Word for word, restate the lines of the data below between those holding "This screenshot has height=759, width=1215." and "Given: Click line number 823 in the gutter", inclusive; pictures do not belong in the copy.

Saved data entries
......

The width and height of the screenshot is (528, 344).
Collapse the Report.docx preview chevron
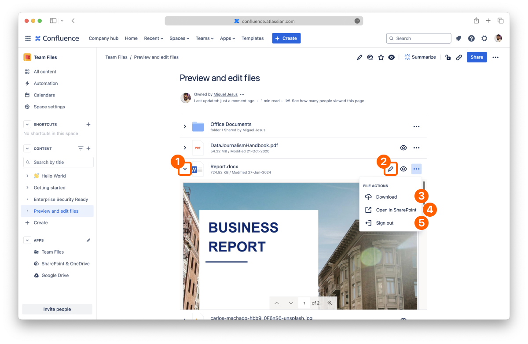point(185,169)
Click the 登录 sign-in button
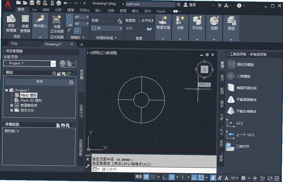283x182 pixels. coord(190,5)
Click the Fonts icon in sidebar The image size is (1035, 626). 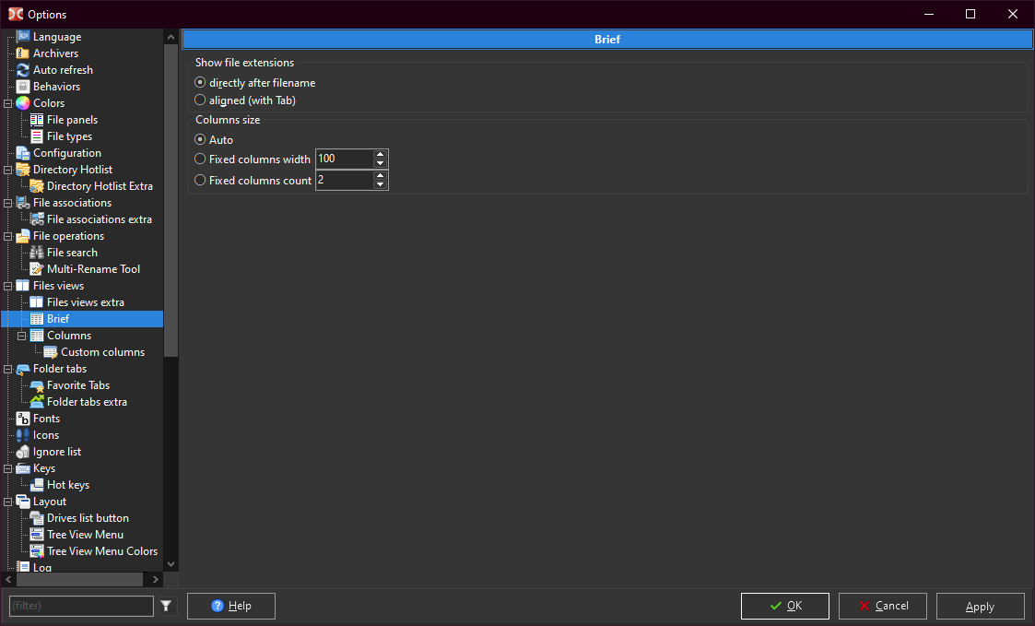pyautogui.click(x=23, y=419)
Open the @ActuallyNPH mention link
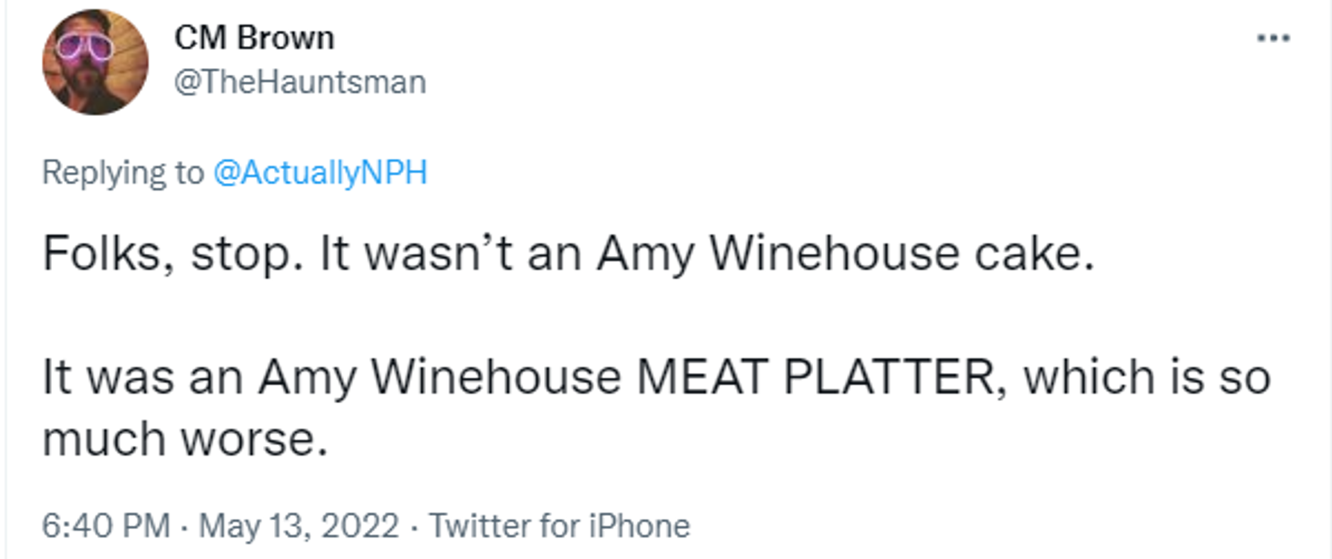 pos(320,172)

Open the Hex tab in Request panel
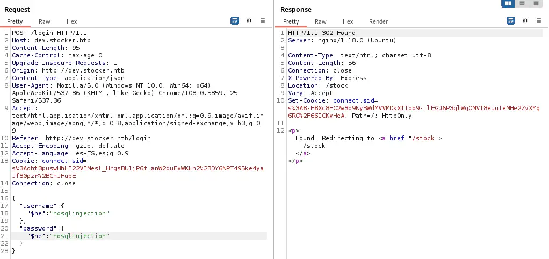tap(72, 21)
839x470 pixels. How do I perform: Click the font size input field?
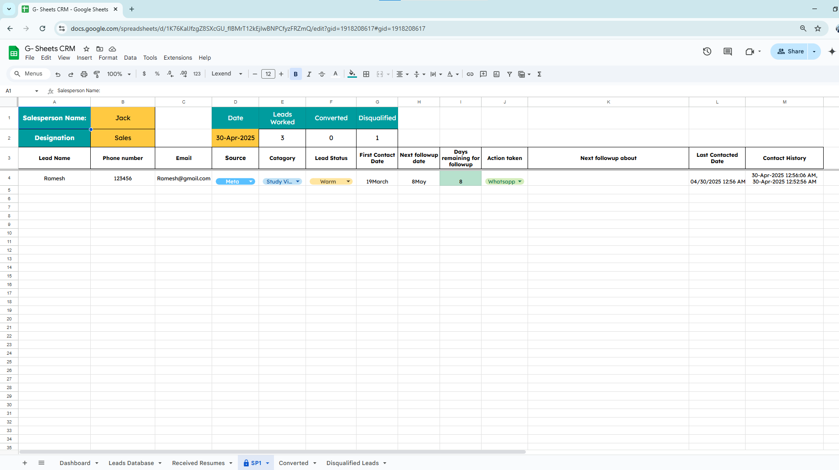[268, 74]
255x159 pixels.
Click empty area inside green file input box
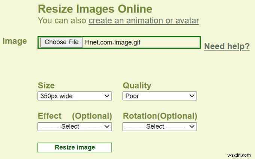[x=173, y=42]
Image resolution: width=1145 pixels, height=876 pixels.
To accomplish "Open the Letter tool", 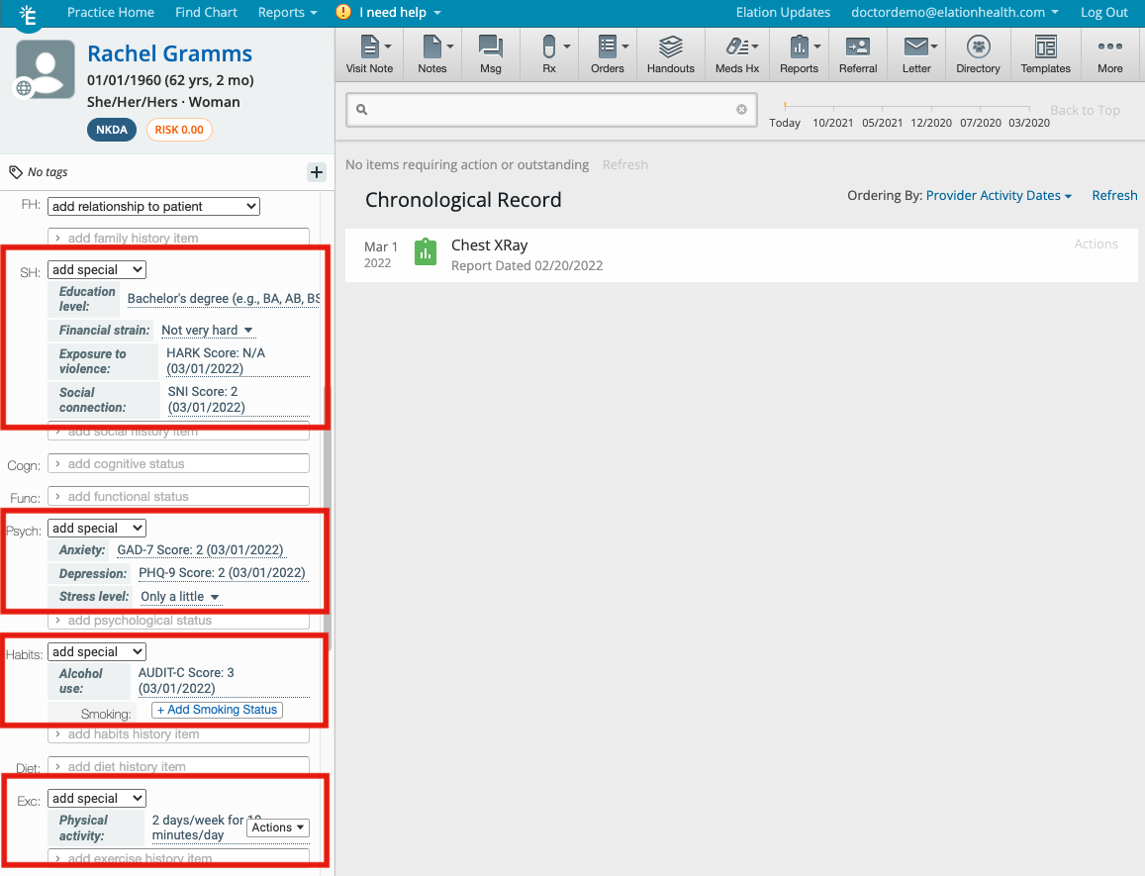I will (x=915, y=53).
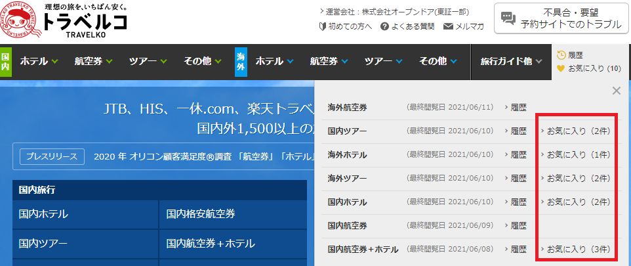Click the speech bubble trouble report icon
Screen dimensions: 631x266
(508, 18)
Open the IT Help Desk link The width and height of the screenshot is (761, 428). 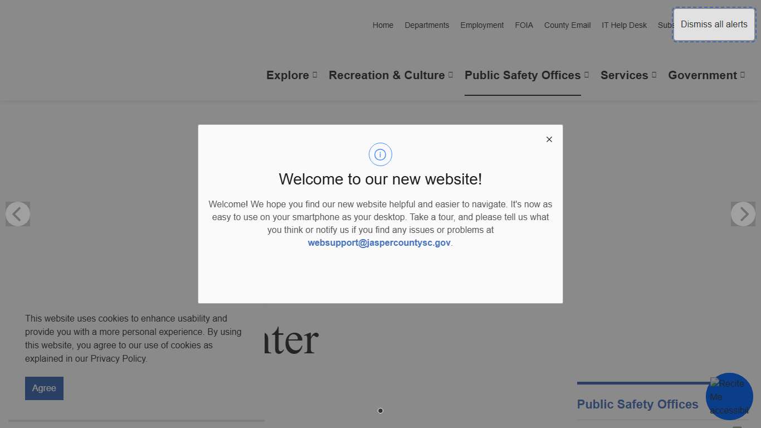tap(624, 25)
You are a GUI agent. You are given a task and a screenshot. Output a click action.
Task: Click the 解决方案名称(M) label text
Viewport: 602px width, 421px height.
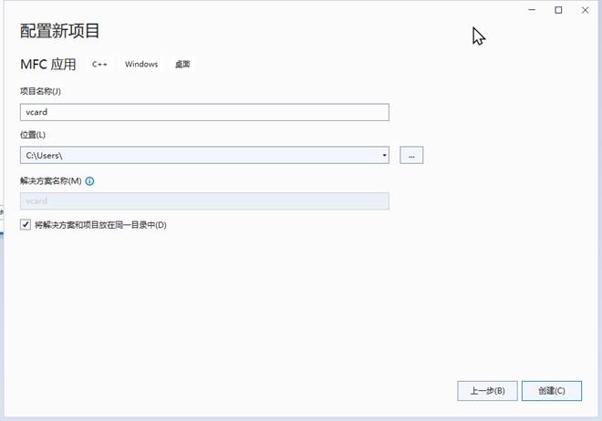click(50, 180)
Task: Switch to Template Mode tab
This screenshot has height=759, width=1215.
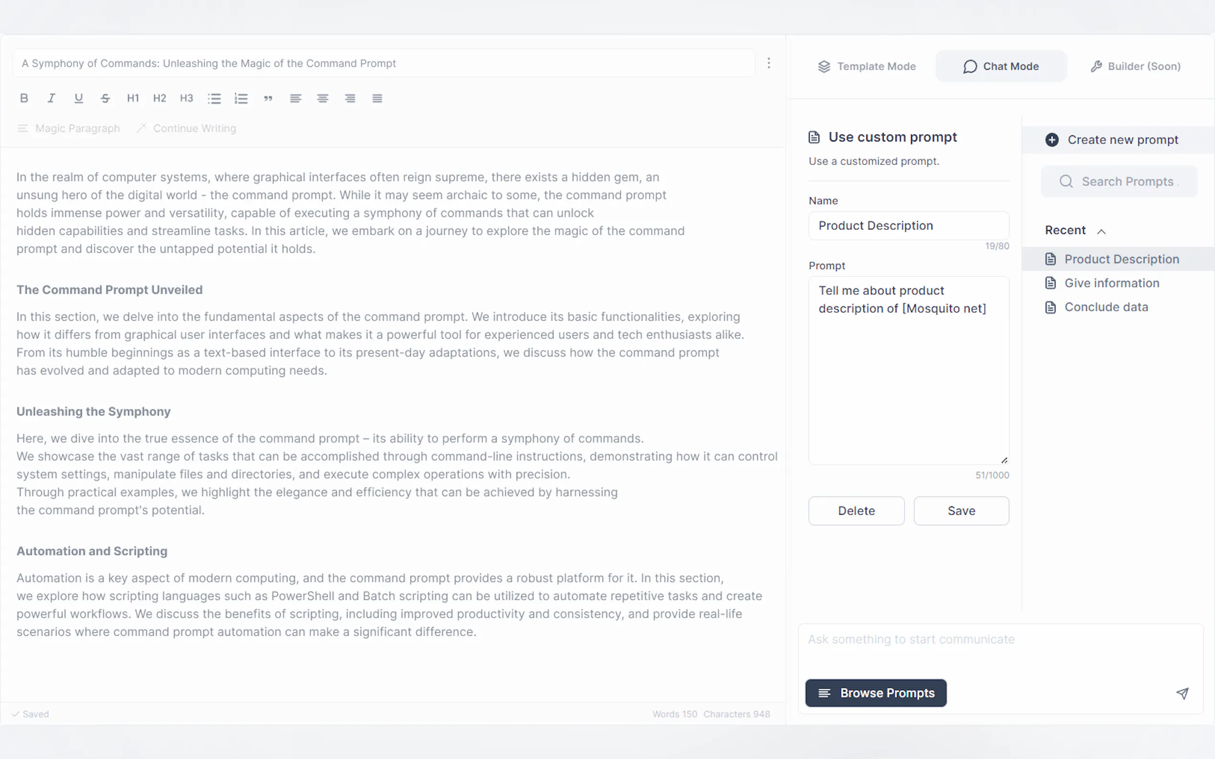Action: (866, 66)
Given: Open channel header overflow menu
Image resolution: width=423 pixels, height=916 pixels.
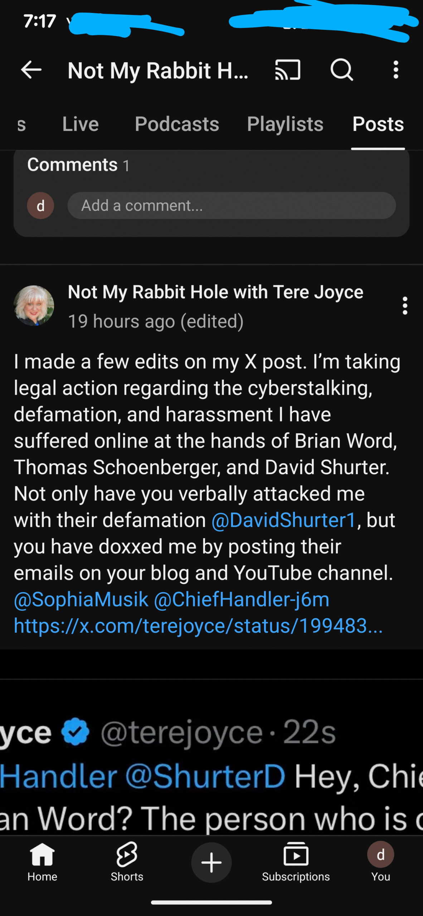Looking at the screenshot, I should 395,70.
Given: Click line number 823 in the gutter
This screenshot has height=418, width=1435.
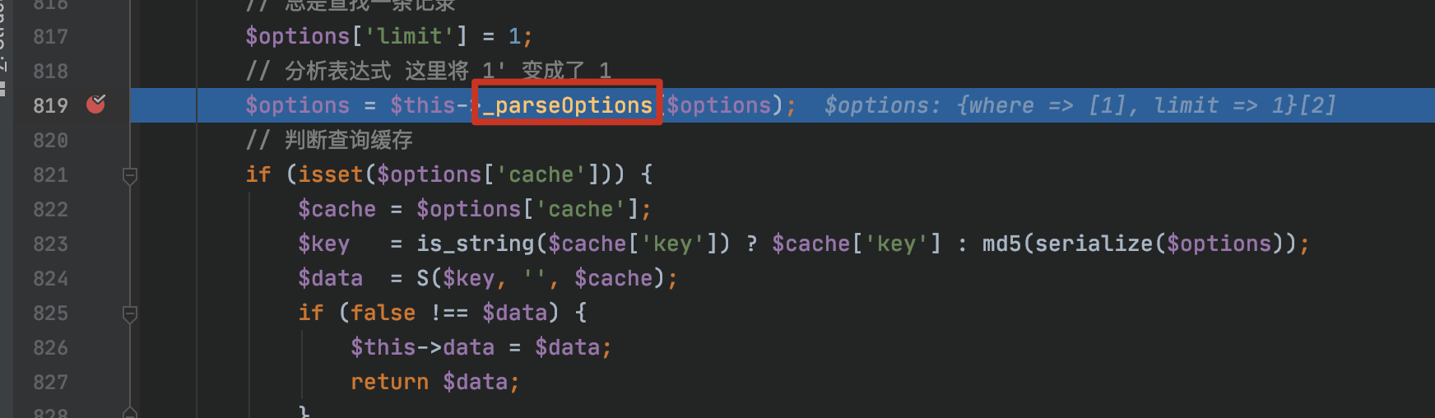Looking at the screenshot, I should pyautogui.click(x=50, y=244).
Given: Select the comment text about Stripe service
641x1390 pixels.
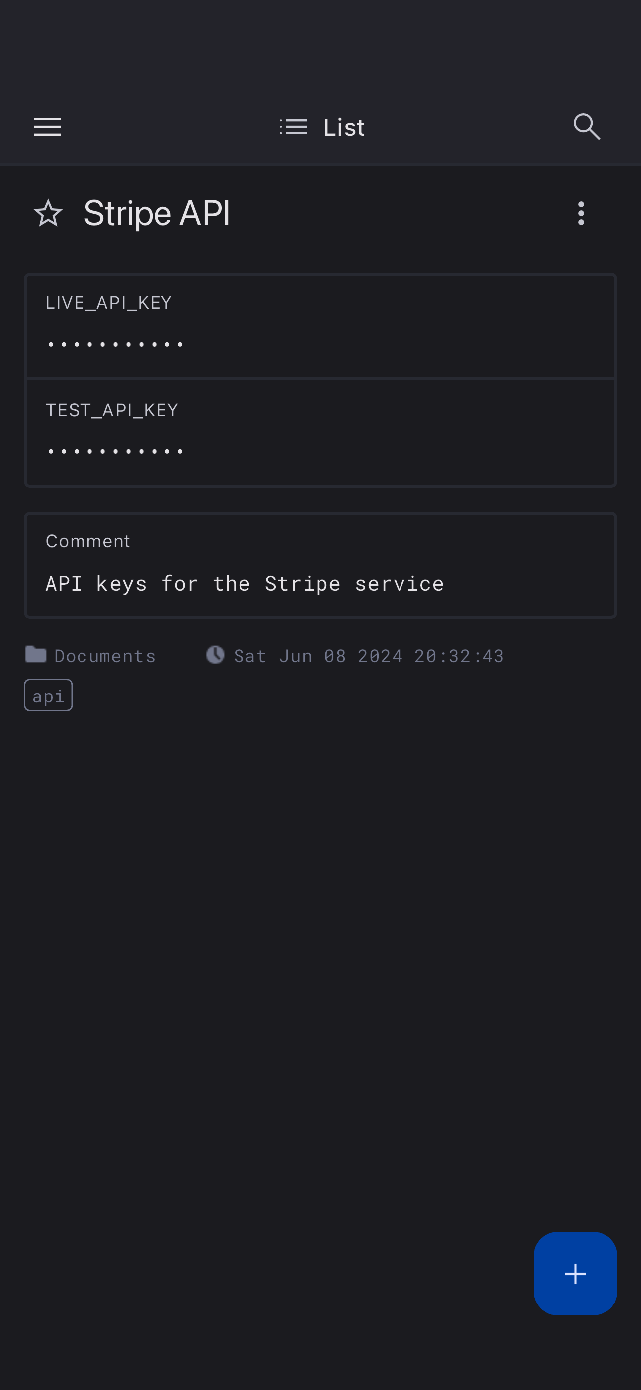Looking at the screenshot, I should 244,583.
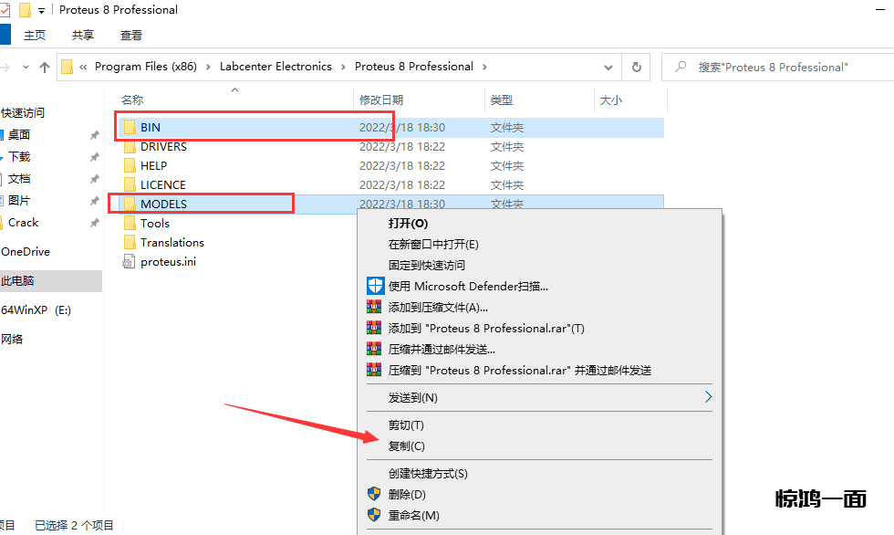The width and height of the screenshot is (894, 535).
Task: Click WinRAR icon beside 添加到压缩文件(A)
Action: coord(374,308)
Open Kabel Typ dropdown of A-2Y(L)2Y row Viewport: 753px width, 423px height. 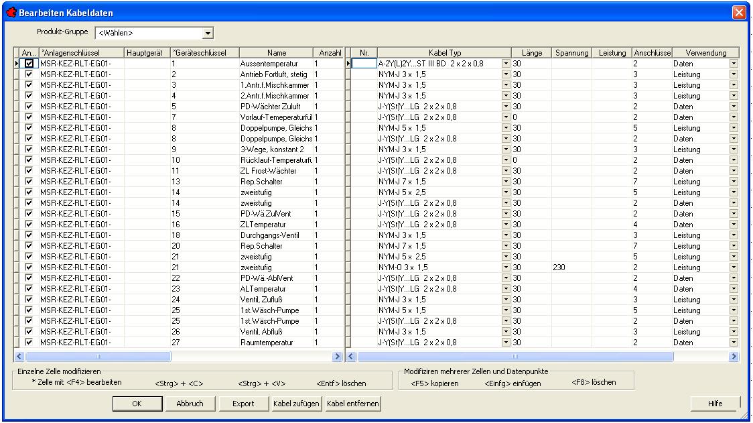tap(506, 64)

......

Your solution
This screenshot has height=759, width=1215.
Action: (866, 66)
Given: Open channel header overflow menu
Image resolution: width=423 pixels, height=916 pixels.
Looking at the screenshot, I should 395,70.
Given: Click line number 823 in the gutter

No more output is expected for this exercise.